It’s not common knowledge, but Cameron Crowe based Tom Cruise’s Jerry Maguire mission statement – the event that basically launches the entire film – on an internal Hollywood memo written by then Disney head Jeffrey Katzenberg. The document, which chronicled how Disney needed to refocus in the face of tough economic times back in 1991, was leaked to the press and soon became a hot topic of discussion in Hollywood.
Katzenberg has since left Disney – he’s one of the founders of Dreamworks – but the manifesto he wrote over twenty years ago seems even more poignant now. Katzenberg insisted Disney stop focusing on the big “blockbuster” film mentality – and find a way back to a simpler time where they made smaller films – but films that resonated with audiences on a much deeper level. Website Letters of Note has been cool enough to dig up and transcribe the entire Katzenberg manifesto – and we think anyone interested in cinema, either the history of the form or where we currently are, would be well served by reading it.
We won’t reprint the document in its entirety (head over to Letters of Note for a full transcription), but we definitely want to point out some of the highlights – and how modern-day Disney (and the rest of Hollywood) would be well-served by considering Katzenberg’s advice.
While highlighting how the philosophy at Disney (and the industry as a whole) had changed in just a few short years, Katzenberg made this observation:
“Once we had a fairly strict and pretty successful strategy, which we referred to as our ‘Singles and Doubles Philosophy.’ At some point, we seemed to have replaced it with a strategy that might best be called the ‘Yes, But Philosophy’… as in, “Yes, he’s expensive, but it’s a great opportunity for us” or “Yes, that’s a lot to spend on marketing, but we have too much at stake not to” or “Yes, the sequel will require a big budget, but it’s a potential franchise.” There should always be room for exceptions to rules, but of late the exceptions seem to be the rule. Not surprisingly, our control of our own destiny has been eroded.”

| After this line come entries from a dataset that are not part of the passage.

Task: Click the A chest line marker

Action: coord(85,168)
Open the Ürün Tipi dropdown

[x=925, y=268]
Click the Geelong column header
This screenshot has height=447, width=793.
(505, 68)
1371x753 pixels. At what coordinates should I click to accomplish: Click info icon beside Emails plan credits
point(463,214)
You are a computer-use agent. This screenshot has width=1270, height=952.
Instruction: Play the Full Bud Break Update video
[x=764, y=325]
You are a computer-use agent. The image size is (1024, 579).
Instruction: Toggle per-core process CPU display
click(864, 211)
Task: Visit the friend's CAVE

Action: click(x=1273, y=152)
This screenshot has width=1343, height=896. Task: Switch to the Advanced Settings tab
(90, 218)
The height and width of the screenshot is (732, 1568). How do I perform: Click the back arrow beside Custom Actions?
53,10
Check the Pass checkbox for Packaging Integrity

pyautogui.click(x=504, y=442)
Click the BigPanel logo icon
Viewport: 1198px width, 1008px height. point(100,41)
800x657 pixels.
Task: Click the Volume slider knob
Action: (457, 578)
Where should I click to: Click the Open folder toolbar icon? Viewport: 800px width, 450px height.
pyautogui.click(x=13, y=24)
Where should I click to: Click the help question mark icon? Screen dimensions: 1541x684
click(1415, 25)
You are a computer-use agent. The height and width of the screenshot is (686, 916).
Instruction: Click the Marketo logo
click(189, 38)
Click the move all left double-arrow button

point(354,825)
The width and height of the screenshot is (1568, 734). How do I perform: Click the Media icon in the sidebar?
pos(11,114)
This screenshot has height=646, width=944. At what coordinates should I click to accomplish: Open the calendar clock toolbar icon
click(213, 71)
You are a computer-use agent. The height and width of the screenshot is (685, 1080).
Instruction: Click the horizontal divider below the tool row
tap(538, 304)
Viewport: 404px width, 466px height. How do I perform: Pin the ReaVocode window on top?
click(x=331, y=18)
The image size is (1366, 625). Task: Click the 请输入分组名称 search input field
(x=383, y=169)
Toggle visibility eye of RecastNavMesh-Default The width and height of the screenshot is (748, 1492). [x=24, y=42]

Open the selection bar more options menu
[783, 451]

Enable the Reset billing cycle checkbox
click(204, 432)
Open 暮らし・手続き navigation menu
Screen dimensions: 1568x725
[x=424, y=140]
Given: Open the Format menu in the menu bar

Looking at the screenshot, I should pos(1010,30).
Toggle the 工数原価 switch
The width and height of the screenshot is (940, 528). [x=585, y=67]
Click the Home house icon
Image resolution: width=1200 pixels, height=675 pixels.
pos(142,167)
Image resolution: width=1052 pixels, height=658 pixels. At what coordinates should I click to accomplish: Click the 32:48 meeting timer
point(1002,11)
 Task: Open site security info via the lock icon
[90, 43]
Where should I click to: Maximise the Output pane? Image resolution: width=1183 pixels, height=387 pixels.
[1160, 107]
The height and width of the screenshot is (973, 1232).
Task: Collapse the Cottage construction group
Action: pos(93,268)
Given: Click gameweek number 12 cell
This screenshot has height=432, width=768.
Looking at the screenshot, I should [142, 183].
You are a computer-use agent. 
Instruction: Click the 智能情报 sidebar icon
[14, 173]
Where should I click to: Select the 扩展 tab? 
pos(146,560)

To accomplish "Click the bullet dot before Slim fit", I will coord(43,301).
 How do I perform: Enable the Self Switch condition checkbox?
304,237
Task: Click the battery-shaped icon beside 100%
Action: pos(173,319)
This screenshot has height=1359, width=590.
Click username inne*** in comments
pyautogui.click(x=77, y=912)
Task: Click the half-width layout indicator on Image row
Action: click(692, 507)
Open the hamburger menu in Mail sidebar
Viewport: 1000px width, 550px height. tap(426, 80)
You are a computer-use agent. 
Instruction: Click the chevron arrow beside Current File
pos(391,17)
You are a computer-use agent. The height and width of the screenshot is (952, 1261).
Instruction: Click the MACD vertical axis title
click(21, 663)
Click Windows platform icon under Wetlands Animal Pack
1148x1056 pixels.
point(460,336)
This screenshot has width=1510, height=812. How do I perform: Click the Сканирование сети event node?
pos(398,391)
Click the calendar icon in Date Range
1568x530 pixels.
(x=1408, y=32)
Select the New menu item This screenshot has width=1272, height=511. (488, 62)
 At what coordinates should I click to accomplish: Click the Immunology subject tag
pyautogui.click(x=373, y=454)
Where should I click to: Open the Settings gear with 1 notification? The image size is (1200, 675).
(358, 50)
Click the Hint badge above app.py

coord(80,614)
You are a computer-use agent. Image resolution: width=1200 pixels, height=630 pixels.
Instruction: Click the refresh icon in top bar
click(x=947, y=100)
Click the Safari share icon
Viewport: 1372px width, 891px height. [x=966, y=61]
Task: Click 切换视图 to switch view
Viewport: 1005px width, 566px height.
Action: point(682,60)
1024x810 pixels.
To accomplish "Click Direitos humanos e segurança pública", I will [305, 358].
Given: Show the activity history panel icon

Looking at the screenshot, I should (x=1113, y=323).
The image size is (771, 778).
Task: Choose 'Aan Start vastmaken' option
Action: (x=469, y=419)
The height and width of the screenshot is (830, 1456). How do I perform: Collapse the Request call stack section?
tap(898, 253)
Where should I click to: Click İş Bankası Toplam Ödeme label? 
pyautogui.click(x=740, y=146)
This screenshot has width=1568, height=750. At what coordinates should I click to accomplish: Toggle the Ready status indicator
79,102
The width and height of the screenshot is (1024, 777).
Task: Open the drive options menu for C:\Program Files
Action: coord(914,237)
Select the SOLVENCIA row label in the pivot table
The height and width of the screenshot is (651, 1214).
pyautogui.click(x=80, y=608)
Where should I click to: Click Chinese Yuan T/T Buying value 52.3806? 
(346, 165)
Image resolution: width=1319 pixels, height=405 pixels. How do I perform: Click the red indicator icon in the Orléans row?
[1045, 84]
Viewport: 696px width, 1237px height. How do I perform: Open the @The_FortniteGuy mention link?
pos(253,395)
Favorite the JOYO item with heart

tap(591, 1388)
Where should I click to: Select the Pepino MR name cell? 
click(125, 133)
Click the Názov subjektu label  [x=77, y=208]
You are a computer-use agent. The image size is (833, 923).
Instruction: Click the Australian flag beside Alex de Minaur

As he continues, it becomes clear that Katzenberg sees the problem as one of studios focusing on “home run” features that supposedly offer little risk because they utilize big stars and spectacle. The executive doesn’t see that as a guarantee for success, though – and urges his team to get back to thinking about smaller pictures with “legs.”
“Back in 1984, our initial success at Disney was based on the ability to tell good stories well. Big stars, special effects and name directors were of little importance. Of course, we started this way out of necessity. We had small budgets and not much respect. So we substituted dollars with creativity and big stars with talent we believed in. Success ensued.
With success came bigger budgets and bigger names. We found ourselves attracting the calibre of talent with which “event” movies could be made. And, more and more, we began making them. The result: costs have escalated, profitability has slipped and our level of risk has compounded. The time has come to get back to our roots.”
Katzenberg was prophetic when it came to envisioning how home video would affect theaters, citing the fact that a video rental was the price of a loaf of bread – something families would spend even in tough economic times – while a trip to the movies was five (or more) times the cost. It’s advice Hollywood would be wise to consider today as they continue to tack on 3D charges to constantly increasing ticket prices.
Truthfully, these are just a few of the nuggets of wisdom buried in Katzenberg’s memo – but the most amazing thing about all of it is how it applies to today’s Hollywood. In a rush to churn out blockbusters and “safe” remakes and other junk, the industry seems to have lost sight of what made the movies magical – and a great business – in the first place: the artistic spark of creativity. Maybe some young executives will revisit this memo – and take some of Katzenberg’s advice to heart.